SUPPLIED INFORMATION:
======

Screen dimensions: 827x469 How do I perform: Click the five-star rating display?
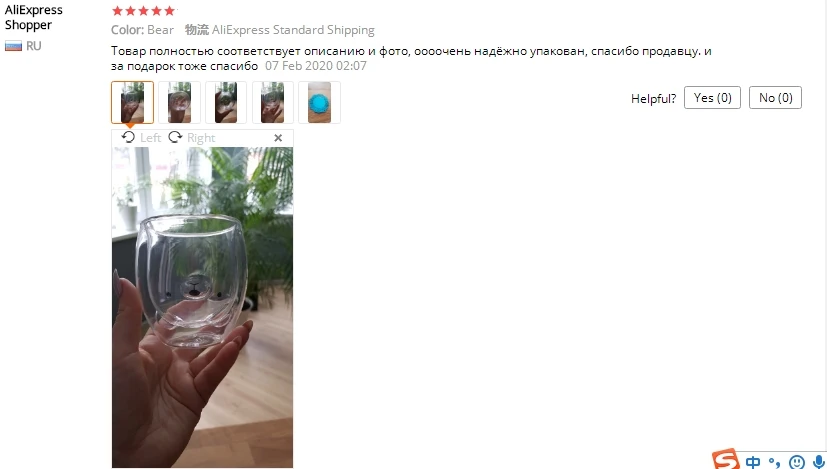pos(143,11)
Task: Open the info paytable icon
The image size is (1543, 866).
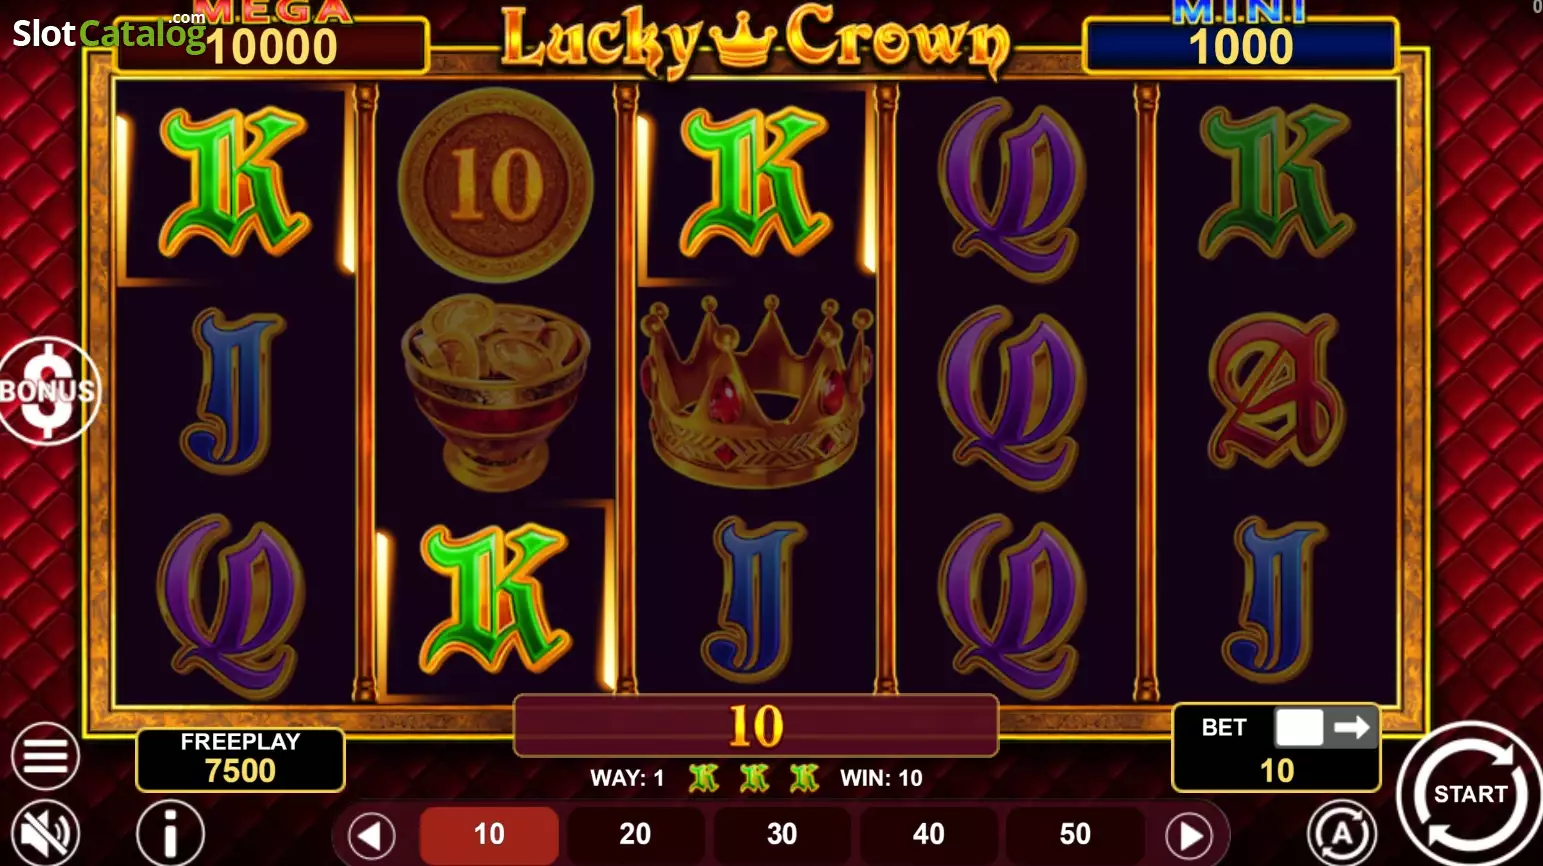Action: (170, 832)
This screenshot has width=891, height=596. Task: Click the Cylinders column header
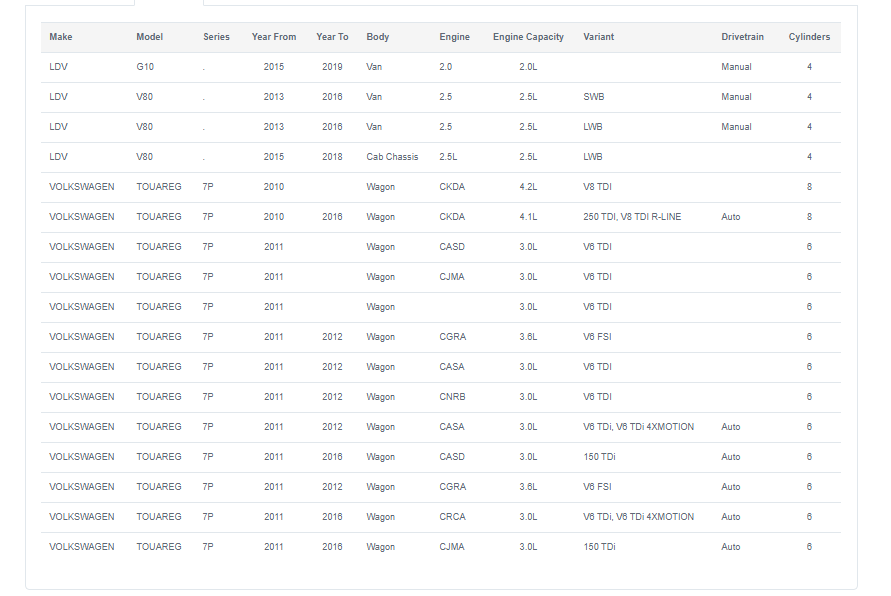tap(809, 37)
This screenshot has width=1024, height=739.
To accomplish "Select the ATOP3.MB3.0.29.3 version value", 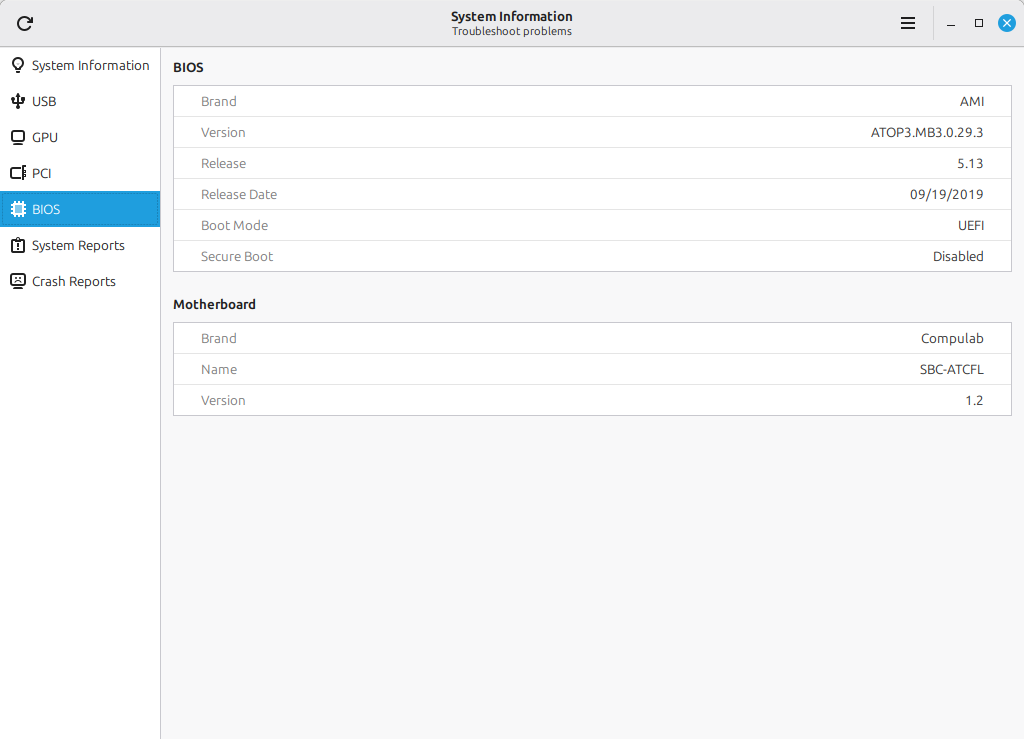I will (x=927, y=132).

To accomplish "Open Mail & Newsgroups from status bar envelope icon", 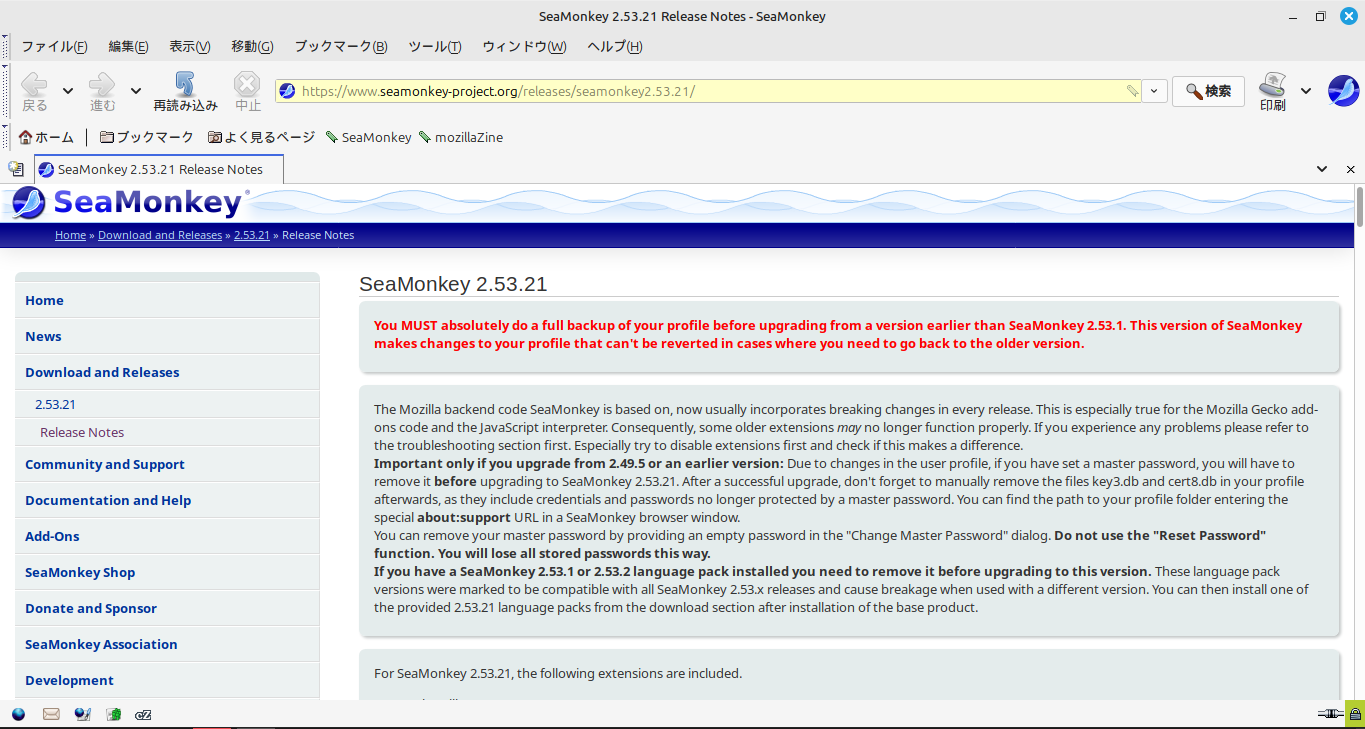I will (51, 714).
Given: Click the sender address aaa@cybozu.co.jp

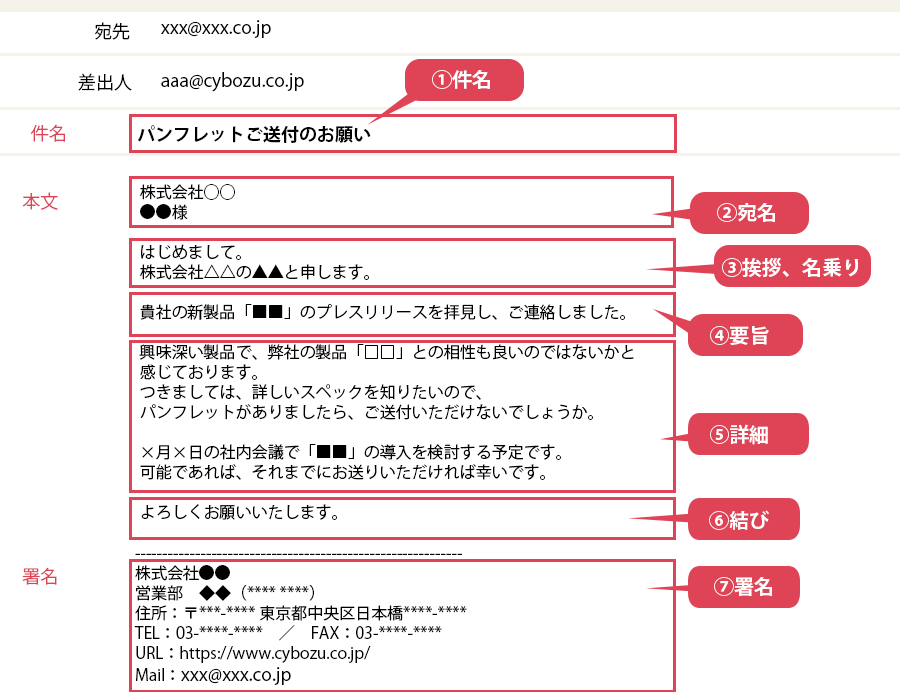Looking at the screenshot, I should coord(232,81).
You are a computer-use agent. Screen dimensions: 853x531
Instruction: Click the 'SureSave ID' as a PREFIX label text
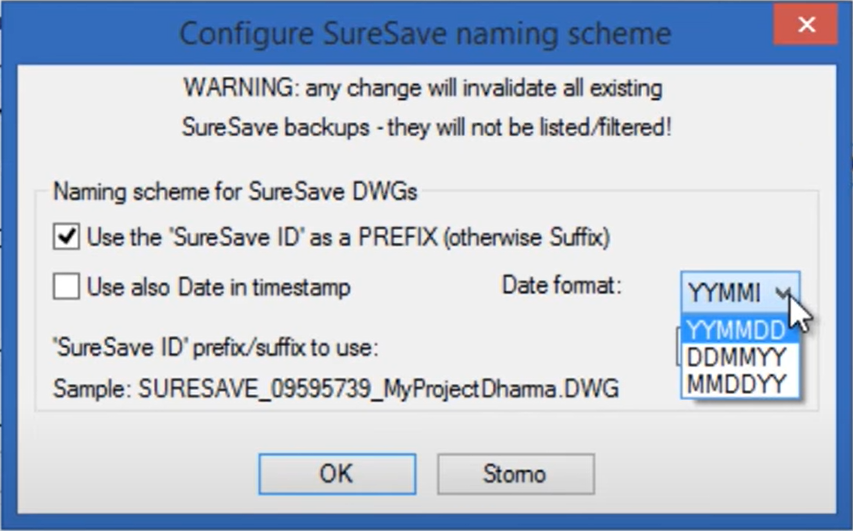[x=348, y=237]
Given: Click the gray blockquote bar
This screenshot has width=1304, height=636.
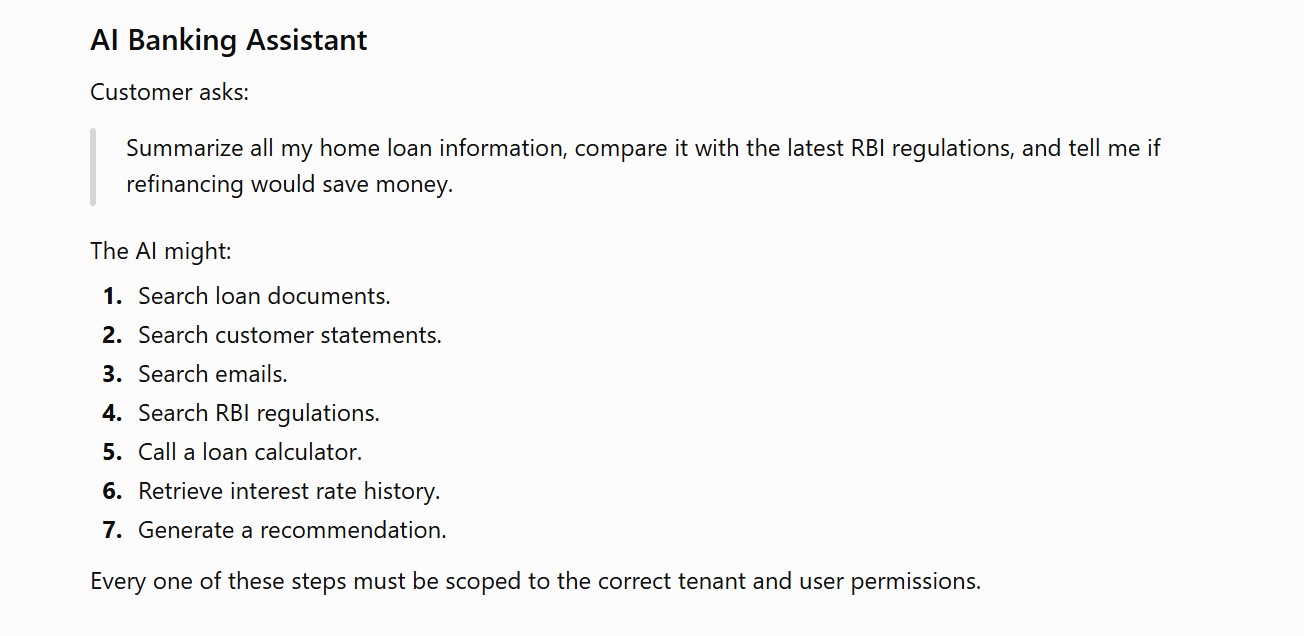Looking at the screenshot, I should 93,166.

======

EXERCISE AIM: Where a line contains "Given: Click the sender", begin there and transcribe every line through the last one of the records above, exactly and with no pictures.

RESPONSE TO THIS TASK:
Given: Click the sender address aaa@cybozu.co.jp

Looking at the screenshot, I should coord(232,81).
You are a computer-use agent. Screen dimensions: 853x531
Instruction: Click the 'SureSave ID' as a PREFIX label text
[x=348, y=237]
Given: Click the gray blockquote bar
This screenshot has width=1304, height=636.
Looking at the screenshot, I should 93,166.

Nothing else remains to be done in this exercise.